Dal 3 maggio, nei sale cinematografiche di tutta Italia, arriva il film “Dopo la Guerra”, opera prima di Annarita Zambrano. Nel cast, l’attore castelvetranese Fabrizio Ferracane assieme a Giuseppe Battiston, Barbora Boboulova, Elisabetta Piccolomini, Marilyne Canto, Charlotte Cétaire e Jean-Marc Barr.

Il film tocca una delle pagine più buie della recente storia italiana, Dopo la Guerra non cerca di dare risposte, ma pone piuttosto delle domande e invita alla riflessione sulle colpe e le violenze di un periodo storico recente che ha coinvolto più generazioni, e che rischia di incidere ancora sul nostro futuro.

Bologna, 2002. La protesta contro la riforma del lavoro esplode nelle università. L’assassinio di un giuslavorista riapre vecchie ferite politiche tra Italia e Francia. Marco, ex-militante di sinistra, condannato per omicidio e rifugiato in Francia da 20 anni grazie alla Dottrina Mitterand che permetteva agli ex terroristi di trovare asilo oltre Alpe, è sospettato di essere il mandante dell’attentato.

Quando il governo Italiano ne chiede l’estradizione, Marco decide di scappare con Viola, sua figlia adolescente. La sua vita precipita, portando nel baratro anche quella della sua famiglia italiana, che, da un giorno all’altro, si (ri)trova costretta a pagare per le sue colpe passate.

Quando si decide di affrontare un momento così difficile come quello che resta di un periodo storico legato al dolore e alla sofferenza che ha provocato il terrorismo in Italia, i rischi sono sempre enormi. Tutto era stato già deciso, già combattuto, già sbagliato, già perso.

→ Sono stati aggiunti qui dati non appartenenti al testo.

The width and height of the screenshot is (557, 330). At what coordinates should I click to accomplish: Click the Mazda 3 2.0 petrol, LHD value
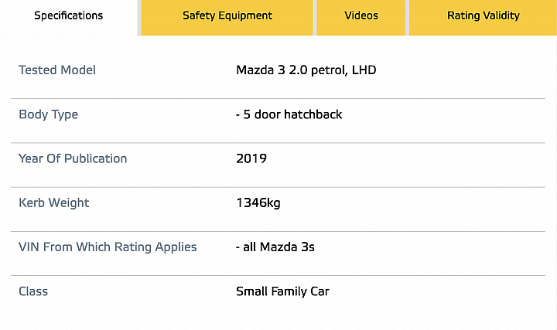pos(306,70)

Il film e’ ambientato tra la Francia (regione delle Landes) e l’Italia (Bologna) ed è stato riconosciuto di interesse culturale dal Ministero per i Beni e le Attività Culturali.

Le continue soddisfazioni dell’attore castelvetranese sembrano non arrestarsi, in questo film sarà Riccardo giudice penale in ascesa, cognato del protagonista Marco.

Si ritroverà insieme agli altri protagonisti a pagare per le colpe passate di Marco senza capirne il perché. Ciò che ne esce è l’affresco umano e politico di una famiglia inciampata nella storia, costretta ad affrontare la responsabilità dei vincoli di sangue e la violenza di un paese che non può – e non vuole – dimenticare o perdonare.

Grazie a Ferracane e con il film della Zambrano,  la Sicilia ha attraversato il tappeto rosso di Cannes nel 2017, e noi non possiamo che continuare ad essere orgogliosi di un artista che ci regala così tante soddisfazioni.